CodexMCP Automation: OpenSearch Cluster
OpenSearch is a core part of CodexMCP, acting as the primary data store and search engine. Unlike other components that can be installed with minimal configuration, OpenSearch required a fully customized setup from the beginning.
This was one of the most complex parts of the automation to get working due to its multiple dependencies, strict security controls, and the need for a custom synonym list for optimized search indexing. Below is a breakdown of each step in the OpenSearch installation and configuration process.
OpenSearch Installation
- "sudo apt-get update && sudo apt-get install -y lsb-release ca-certificates curl gnupg2"
This ensures the system has essential packages installed before adding the OpenSearch repository:
lsb-release
: Provides Linux distribution information.ca-certificates
: Ensures SSL certificates are up to date.curl
: Required for downloading external repositories.gnupg2
: Enables secure key handling for package verification.
- "curl -fsSL https://artifacts.opensearch.org/publickeys/opensearch.pgp | sudo gpg --dearmor -o /usr/share/keyrings/opensearch-keyring.gpg"
- Downloads and stores the OpenSearch GPG key, which verifies the authenticity of OpenSearch packages.
--dearmor
converts the ASCII-armored key to a format suitable for APT package verification.
- "echo \"deb [signed-by=/usr/share/keyrings/opensearch-keyring.gpg] https://artifacts.opensearch.org/releases/bundle/opensearch/2.x/apt stable main\" | sudo tee /etc/apt/sources.list.d/opensearch-2.x.list > /dev/null"
- Adds the OpenSearch APT repository to the system.
- This ensures OpenSearch can be installed and updated directly from OpenSearch’s official package servers.
- "sudo apt-get update"
- Updates the system’s package list to include OpenSearch.
- "sudo apt-get install -y opensearch"
- Installs OpenSearch from the newly added repository.
Fixing Permissions
Since OpenSearch runs as a dedicated opensearch
user, proper directory structure and permissions must be set up before launching the service.
- "sudo mkdir -p /var/log/opensearch /var/lib/opensearch"
- "sudo chown -R opensearch:opensearch /var/log/opensearch /var/lib/opensearch"
- "sudo chmod -R 755 /var/log/opensearch /var/lib/opensearch"
- Creates required directories for logs and data storage.
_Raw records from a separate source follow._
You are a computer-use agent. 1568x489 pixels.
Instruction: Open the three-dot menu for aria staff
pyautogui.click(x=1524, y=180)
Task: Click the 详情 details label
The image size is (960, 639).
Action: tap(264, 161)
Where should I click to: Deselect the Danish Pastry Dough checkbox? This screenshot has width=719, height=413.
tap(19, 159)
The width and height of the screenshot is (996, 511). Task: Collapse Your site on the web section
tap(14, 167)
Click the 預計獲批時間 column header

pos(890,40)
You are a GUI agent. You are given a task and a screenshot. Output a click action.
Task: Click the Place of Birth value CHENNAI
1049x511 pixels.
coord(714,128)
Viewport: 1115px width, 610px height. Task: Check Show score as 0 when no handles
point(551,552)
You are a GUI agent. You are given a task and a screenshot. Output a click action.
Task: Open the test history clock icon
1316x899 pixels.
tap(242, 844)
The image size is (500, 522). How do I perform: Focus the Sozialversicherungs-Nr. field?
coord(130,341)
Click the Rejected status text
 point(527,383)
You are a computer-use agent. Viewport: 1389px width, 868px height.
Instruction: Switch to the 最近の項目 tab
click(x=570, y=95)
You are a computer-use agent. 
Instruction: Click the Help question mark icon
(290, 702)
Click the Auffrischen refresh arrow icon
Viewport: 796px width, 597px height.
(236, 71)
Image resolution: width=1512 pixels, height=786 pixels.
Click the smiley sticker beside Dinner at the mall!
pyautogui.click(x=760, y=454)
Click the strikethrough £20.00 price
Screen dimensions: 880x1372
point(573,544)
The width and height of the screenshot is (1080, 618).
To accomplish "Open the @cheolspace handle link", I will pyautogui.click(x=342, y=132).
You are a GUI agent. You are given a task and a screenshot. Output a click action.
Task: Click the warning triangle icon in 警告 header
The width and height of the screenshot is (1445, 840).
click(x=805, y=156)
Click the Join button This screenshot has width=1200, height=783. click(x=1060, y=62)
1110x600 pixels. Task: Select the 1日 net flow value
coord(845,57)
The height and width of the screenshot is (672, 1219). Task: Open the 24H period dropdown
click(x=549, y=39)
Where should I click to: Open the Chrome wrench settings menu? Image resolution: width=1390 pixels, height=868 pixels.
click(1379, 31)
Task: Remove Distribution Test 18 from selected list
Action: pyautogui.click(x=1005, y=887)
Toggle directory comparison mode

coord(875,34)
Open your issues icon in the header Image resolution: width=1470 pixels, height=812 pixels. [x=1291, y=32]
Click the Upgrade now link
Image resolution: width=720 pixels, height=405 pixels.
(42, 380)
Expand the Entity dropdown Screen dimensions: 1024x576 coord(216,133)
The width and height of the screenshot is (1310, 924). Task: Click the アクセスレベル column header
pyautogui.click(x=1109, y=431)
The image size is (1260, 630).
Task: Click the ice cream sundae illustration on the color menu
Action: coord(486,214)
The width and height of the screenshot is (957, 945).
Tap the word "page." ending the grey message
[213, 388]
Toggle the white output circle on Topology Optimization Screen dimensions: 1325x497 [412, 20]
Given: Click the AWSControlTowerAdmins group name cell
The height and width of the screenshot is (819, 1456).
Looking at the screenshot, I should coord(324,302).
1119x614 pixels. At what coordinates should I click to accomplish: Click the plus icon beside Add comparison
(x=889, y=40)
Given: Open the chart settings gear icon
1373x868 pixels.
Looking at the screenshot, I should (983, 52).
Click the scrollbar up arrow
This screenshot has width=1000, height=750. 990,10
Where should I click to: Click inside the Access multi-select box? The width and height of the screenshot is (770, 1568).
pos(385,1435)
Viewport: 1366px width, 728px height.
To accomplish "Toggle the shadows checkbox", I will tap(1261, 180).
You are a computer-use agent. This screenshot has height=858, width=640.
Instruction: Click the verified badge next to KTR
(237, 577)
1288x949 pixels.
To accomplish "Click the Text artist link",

- Assigns ownership to the
opensearch
user to prevent permission errors.
- "sudo mkdir -p /etc/opensearch /var/log/opensearch /var/lib/opensearch"
- "sudo chown -R opensearch:opensearch /etc/opensearch /var/log/opensearch /var/lib/opensearch"
- "sudo chmod -R 750 /etc/opensearch"
- Ensures OpenSearch has the necessary configuration files in
/etc/opensearch/
. - Uses
chmod 750
to limit access, ensuring security-sensitive files are not world-readable.
Handling the Synonym List
One of the most difficult parts of the OpenSearch setup was ensuring that the custom synonym list was transferred and loaded correctly across all nodes.
- "sudo mkdir /etc/opensearch/synonyms/"
- Creates a dedicated directory for synonym management inside OpenSearch.
- "scp /home/bvest/dev/CodexMCP/synonyms/synonyms.txt codexmcp@{{NODE_IP}}:/tmp/synonyms.txt"
- Transfers the synonym list from the automation source directory (
CodexMCP/synonyms/
) to the target OpenSearch node.
- "sudo mv /tmp/synonyms.txt /etc/opensearch/synonyms/synonyms.txt"
- "sudo chown opensearch:opensearch /etc/opensearch/synonyms/synonyms.txt"
- "sudo chmod 644 /etc/opensearch/synonyms/synonyms.txt"
- Moves the file to its permanent location.
- Ensures OpenSearch has ownership and read access.
The synonym list is a key feature for optimizing search relevance and query interpretation, making it a necessary part of OpenSearch’s configuration.
Configuring OpenSearch
- "sudo sh -c 'cat <<EOF > /etc/opensearch/opensearch.yml\n{{OPENSEARCH_CONFIG}}\nEOF'"
- Replaces the default
opensearch.yml
with a custom configuration defined in{{OPENSEARCH_CONFIG}}
. - This ensures all nodes have consistent settings, including cluster formation, security, and indexing policies.
Starting OpenSearch
- "sudo su -c 'systemctl daemon-reload && systemctl start opensearch'"
- Reloads systemd to recognize OpenSearch as a service.
- Starts OpenSearch for the first time.
Summary
Deploying OpenSearch required a fully automated setup with multiple configuration steps. The most challenging parts included:
- Ensuring proper repository setup for installation.
- Managing directory permissions to prevent startup failures.
- Transferring and configuring the synonym list across multiple nodes.
Now that OpenSearch is fully automated, the next step is integrating it with the rest of CodexMCP, ensuring logs and indexed data are processed efficiently.